Im Frühjahr 1923 besiegelte eine neue Verfassung die parlamentarische Demokratie. Der König lehnte diese, trotz seiner immer noch starken verfassungsrechtlichen Stellung, ab und schaltete sich häufiger in das politische Tagesgeschäft ein, als der meist regierenden Wafd-Partei lieb war. Nach einer schweren Krise mit Großbritannien im November 1924 um den Status des gemeinsam verwalteten Sudan löste der Monarch am 24. Dezember das Parlament auf,[2] das erst im Januar 1924 gewählt worden war, und entließ den populären Premierminister Saad Zaghlul. Es folgten meist instabile Minderheitsregierungen und nur kurze Legislaturperioden des Parlaments. Dennoch gelang es Ägypten schnell zu industrialisieren und zumindest den Lebensstandard in den Städten dem europäischen Niveau näher zu bringen. Für den Aufbau des Gesundheitswesens erhielt Fu’ad Unterstützung von der Rockefeller Foundation.[3] Auch kam es zu einer radikalen Säkularisierung, die der eher gemäßigt konservative König duldete. Auch die Abtretung großflächiger Gebiete an die italienische Kolonie Libyen beziehungsweise an den französischen Tschad zwischen 1926 und 1934 musste er hinnehmen. Nach Abschaffung des osmanischen Kalifats durch das türkische Parlament im März 1924 wollten führende Gelehrte der Azhar-Universität in einem internationalen Kongress Fu’ad I. zum neuen Kalifen ausrufen.[4] Dem kam jedoch der haschimitische König Husain ibn Ali vom Königreich Hedschas zuvor und ließ sich von einer Gruppe von Ulama zum neuen Kalifen ausrufen. Sein Herrschaftsanspruch wurde jedoch international nicht anerkannt.

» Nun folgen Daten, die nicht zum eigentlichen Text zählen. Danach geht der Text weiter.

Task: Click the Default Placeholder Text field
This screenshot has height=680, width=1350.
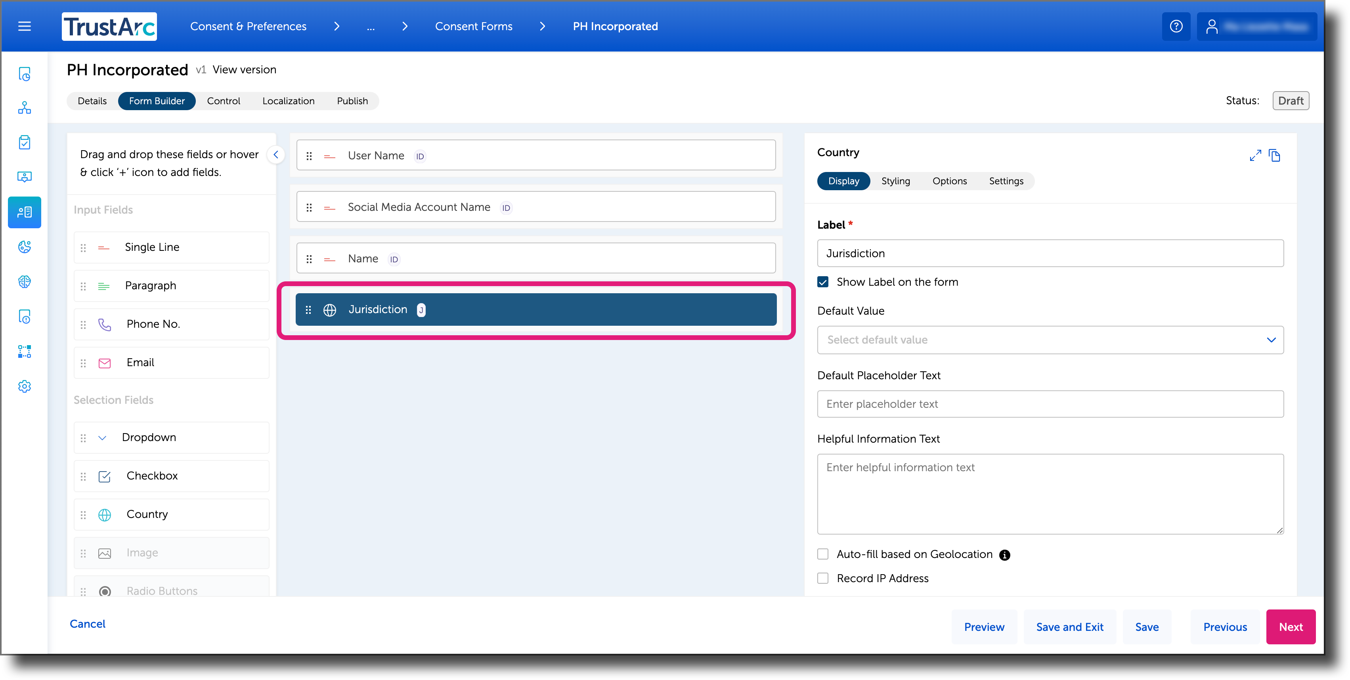Action: click(x=1050, y=404)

Im Juni 1928 löste Fu’ad I. eine Staatskrise aus. Zuerst entließ er den damaligen Premierminister Mustafa an-Nahhas Pascha, der 1927 zum neuen Parteichef des Wafd aufgestiegen war.[5] Am 19. Juli suspendierte der König die Verfassung unbefristet und löste das Parlament auf. Ohne die Verfassung formal wieder einzusetzen, schrieb er im Dezember 1929 Neuwahlen aus, die der Wafd-Partei einen hohen Sieg einbrachten. Mustafa an-Nahhas wurde erneut Premierminister, wurde aber, nachdem er versucht hatte, durch zwei Gesetzesentwürfe im Parlament die Macht des Königs einzuschränken, von Fu’ad I. am 17. Juni 1930 erneut abgesetzt.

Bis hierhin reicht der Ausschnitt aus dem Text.